Alex Simpson: Synthetic probability theory

Abstract: I shall present an alternative to the standard set-theoretic formulation of probability theory. The alternative is based on an axiomatisation of the notion of "random variable" as a primitive concept rather than as a defined concept. The axioms are intended to capture certain key properties of random variables that underpin probabilistic reasoning. In this way, the axiomatisation is founded on our contingent experience of probability, and so may be described as providing a "synthetic" approach to probability theory. (In contrast, the usual set-theoretic formulation of probability theory is "analytic" in the sense that the theorems of probability theory are necessary truths that follow from the set-theoretic meaning ascribed to probabilistic
concepts.)

A main motivation for the proposed approach is that certain cumbersome aspects of probability theory are simplified.
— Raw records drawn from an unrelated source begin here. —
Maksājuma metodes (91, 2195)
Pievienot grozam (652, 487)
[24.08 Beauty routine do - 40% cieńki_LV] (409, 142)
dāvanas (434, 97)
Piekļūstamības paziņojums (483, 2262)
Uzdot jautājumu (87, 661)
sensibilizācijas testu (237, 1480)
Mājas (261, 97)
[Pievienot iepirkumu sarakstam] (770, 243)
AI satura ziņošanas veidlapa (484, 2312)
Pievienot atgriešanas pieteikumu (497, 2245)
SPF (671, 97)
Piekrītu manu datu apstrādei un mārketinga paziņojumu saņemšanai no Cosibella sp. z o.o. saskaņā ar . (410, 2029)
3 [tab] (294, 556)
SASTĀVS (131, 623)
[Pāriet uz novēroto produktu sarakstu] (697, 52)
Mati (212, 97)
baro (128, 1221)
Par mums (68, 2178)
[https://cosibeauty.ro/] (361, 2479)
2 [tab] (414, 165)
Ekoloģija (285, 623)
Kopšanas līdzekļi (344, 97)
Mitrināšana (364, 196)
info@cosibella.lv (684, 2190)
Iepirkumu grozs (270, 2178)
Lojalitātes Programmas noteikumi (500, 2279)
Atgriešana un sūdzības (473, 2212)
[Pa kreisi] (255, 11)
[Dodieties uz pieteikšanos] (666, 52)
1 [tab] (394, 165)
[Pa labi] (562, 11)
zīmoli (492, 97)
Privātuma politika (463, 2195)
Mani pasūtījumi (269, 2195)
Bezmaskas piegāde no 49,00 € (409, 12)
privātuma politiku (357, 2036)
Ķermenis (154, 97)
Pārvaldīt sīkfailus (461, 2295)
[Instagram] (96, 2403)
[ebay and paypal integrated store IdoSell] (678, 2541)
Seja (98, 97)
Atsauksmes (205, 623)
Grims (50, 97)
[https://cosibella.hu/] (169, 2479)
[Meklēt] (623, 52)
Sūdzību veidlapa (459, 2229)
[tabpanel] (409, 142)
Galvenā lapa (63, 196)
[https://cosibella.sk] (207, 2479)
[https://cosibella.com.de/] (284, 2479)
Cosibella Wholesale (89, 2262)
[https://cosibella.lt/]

For example, sample spaces play no role, and one never needs to consider sigma-algebras and associated notions of measurability.

Although the axioms are intuitive, it is not trivial that they are consistent. This is established by showing that they are validated by a suitably constructed set-theoretic universe. However, the talk will not focus on this point.

Instead, in the talk, I shall present the axioms from first principles, motivating them intuitively. I shall also illustrate how several concepts from probability theory can be reformulated and redeveloped starting from the proposed axiomatisation.